Document segment »
-*-*-

Given that Facebook’s and Snapchat’s ad-buying tools offer the platforms’ own counts of their reach among specific audiences, businesses can use these pseudo-official counts when evaluating how to allocate their ad dollars, as well as when strategizing which social networks or social ad formats to prioritize in their next campaign. The estimates are also useful when assessing the rivalries of Facebook versus Snapchat and Instagram versus Snapchat. How much of a hold does Snapchat currently have over younger users? To what extent is Facebook the sole domain of older users? How are millennials’ attentions split?
To the latter end, I’ve compiled several samples that are plotted below to show how audience sizes compare across Facebook, Instagram and Snapchat for various age groups, from 13- to 17-year-olds to the 35-and-older demographic, segmented by country. (Twitter and Pinterest do not support age-based targeting, so they are not included here).
I’ve broken the stats down into four placement categories:
All of these numbers are estimates based on usage over roughly the past month and are updated daily. Facebook only presents a single number for its own and Instagram’s audience sizes, so that’s what I’ve included in the charts. Snapchat offers a range. Assuming that Facebook would opt to present the biggest number possible, I’ve decided to use the high end of Snapchat’s range for the comparisons.
The countries I’ve included represent the seven largest countries by media spend, according to eMarketer, that advertisers can target across Facebook, Instagram and Snapchat: the United States, the United Kingdom, Germany, Brazil, France, Australia and Canada. Given that the numbers represent recent usage and count travelers among a country’s audience, the numbers are susceptible to some inflation because they factor in usage during August, typically a busy travel month.
The age ranges are based on Snapchat’s available categories; unlike Facebook’s self-serve tool, Snapchat’s does not enable specifying custom age ranges but instead provides five preset ranges.
Because of all the caveats mentioned above, and especially those listed at the end of this article, I’ve decided not to include the raw numbers in the charts below. As I wrote above, these stats aren’t answers but indications.

-*-*-

Recorded data »
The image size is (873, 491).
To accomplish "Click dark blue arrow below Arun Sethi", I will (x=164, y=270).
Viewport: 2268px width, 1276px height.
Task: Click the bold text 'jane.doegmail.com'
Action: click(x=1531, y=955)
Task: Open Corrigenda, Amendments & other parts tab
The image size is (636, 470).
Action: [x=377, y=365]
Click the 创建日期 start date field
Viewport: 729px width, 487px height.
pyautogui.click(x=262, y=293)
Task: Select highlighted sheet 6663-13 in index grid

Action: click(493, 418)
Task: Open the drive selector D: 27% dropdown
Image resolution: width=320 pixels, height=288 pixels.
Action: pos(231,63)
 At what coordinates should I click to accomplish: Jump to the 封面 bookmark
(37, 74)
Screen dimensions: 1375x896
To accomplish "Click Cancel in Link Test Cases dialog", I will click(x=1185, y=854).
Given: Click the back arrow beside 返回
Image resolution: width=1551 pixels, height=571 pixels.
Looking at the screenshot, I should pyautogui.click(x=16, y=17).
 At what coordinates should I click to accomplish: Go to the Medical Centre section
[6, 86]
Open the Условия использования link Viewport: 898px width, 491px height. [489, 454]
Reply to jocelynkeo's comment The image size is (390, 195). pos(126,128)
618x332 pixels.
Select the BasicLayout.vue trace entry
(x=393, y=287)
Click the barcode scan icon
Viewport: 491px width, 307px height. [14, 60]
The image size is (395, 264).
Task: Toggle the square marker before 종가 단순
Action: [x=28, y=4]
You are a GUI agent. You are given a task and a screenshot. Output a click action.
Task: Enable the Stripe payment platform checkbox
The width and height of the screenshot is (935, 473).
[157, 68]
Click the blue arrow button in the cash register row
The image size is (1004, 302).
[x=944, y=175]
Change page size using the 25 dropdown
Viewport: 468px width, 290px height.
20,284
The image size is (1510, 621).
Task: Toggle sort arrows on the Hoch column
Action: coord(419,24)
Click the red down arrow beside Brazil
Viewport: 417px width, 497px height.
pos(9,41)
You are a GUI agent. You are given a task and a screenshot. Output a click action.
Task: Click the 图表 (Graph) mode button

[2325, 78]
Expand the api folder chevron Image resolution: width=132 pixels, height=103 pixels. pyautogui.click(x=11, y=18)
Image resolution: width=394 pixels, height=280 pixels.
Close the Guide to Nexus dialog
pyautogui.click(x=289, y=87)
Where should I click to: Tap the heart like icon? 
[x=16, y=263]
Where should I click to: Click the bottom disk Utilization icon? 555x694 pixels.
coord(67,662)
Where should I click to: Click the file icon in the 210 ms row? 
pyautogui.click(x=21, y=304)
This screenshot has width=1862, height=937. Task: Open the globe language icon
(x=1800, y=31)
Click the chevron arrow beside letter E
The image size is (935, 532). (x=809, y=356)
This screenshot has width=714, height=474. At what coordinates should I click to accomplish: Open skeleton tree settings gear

-*-*-

Objective 1 » Return the part of the records that starts with the line containing "This screenshot has width=1862, height=937." and runs through the end of the records, with both ends included and every line copied exactly as it appears.
Objective 2 » Carry the piece on comparing Facebook, Instagram and Snapchat audience sizes by age group forward from its last sentence.

Task output 1 »
This screenshot has width=1862, height=937. Task: Open the globe language icon
(x=1800, y=31)
Click the chevron arrow beside letter E
The image size is (935, 532). (x=809, y=356)
This screenshot has width=714, height=474. At what coordinates should I click to accomplish: Open skeleton tree settings gear

Task output 2 »
Instagram’s Stories product may be larger than all of Snapchat from an overall daily audience perspective, but this chart shows that Snapchat offers a larger reach in five of the seven countries, including the US, the UK and France, for advertisers producing full-screen vertical videos. Of course, Instagram offers more eyeballs in its main feed than Snapchat in all but one country. And Facebook reaches significantly more people than either Instagram or Snapchat.
If you’re an advertiser looking to reach high schoolers, Snapchat remains the place to be by a large margin. Visual apps like Snapchat and Instagram appear to especially appeal to this demographic. Not only is Snapchat exceedingly popular, but Instagram closely rivals its parent company, Facebook, in all countries except Brazil.
Snapchat’s appeal continues into the college-age crowd. While the chart above shows estimates for 18- to 24-year-olds, among 18- to 20-year-olds, Snapchat offers more reach than Facebook and Instagram in the US, the UK, France and Canada. It also edges out Instagram in Australia and Canada. That could indicate that as Snapchat’s audience gets older, it is — and may continue to be — able to keep that audience on its platform, even as those users are more widely exposed to other social networks like Facebook and Instagram.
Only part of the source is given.